The High Court has awarded a family, including a one-year-old baby and a child of eight, £150,000 damages after the Home Office accepted that it had unlawfully arrested and detained them.
On 9 February 2009, in the face of court proceedings brought by the family, the Home Office accepted that the family’s arrests and subsequent detentions were unlawful as they could not have been lawfully removed back to the Republic of Congo.
The family were asylum seekers at the time of their arrests but have since been given leave to stay in the UK.
The family, whose identity has been protected by a Court Order, were arrested and detained at Yarl’s Wood Removal Centre in Bedford on two occasions in July/August and September/October 2006. On the first occasion, they were detained for fifty-seven days. On both occasions their arrest followed much criticised ‘dawn raids’ in which large numbers of uniformed officers arrived to arrest the family at their then home in the West Midlands.
The children have suffered psychiatric damage as a result of their experience of the raids, arrests and subsequent detention.
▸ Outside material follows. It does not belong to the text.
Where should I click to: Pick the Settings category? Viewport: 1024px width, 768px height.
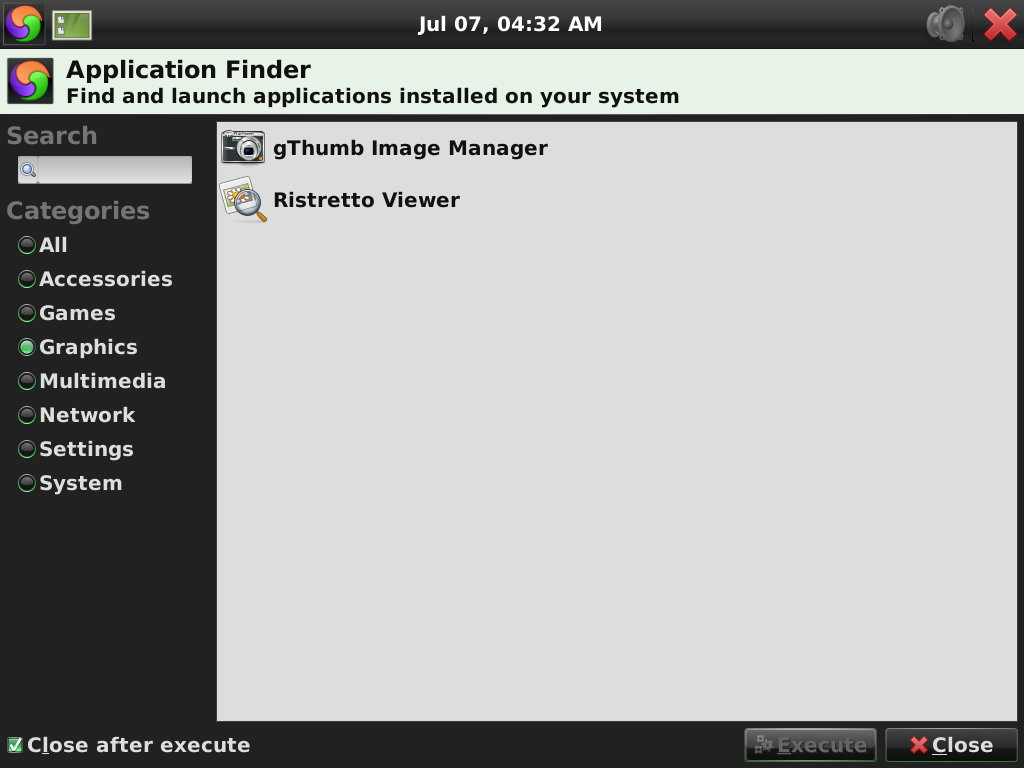(27, 450)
The younger child is reported to be suffering from an adjustment disorder and the older child has been diagnosed with post traumatic stress disorder.
The children remained in detention despite the fact that Bedfordshire Social Services and a psychologist raised with the Home Office their concerns about the impact of detention on them.
Mark Scott, of the family’s solicitors, Bhatt Murphy, said that: ‘This case demonstrates not only the very damaging impact that detention has on children but the wholesale failure of the Home Office to comply with their own policy and the commitments given to Parliament that detention of children is only used as a measure of last resort and even then for the shortest possible time.’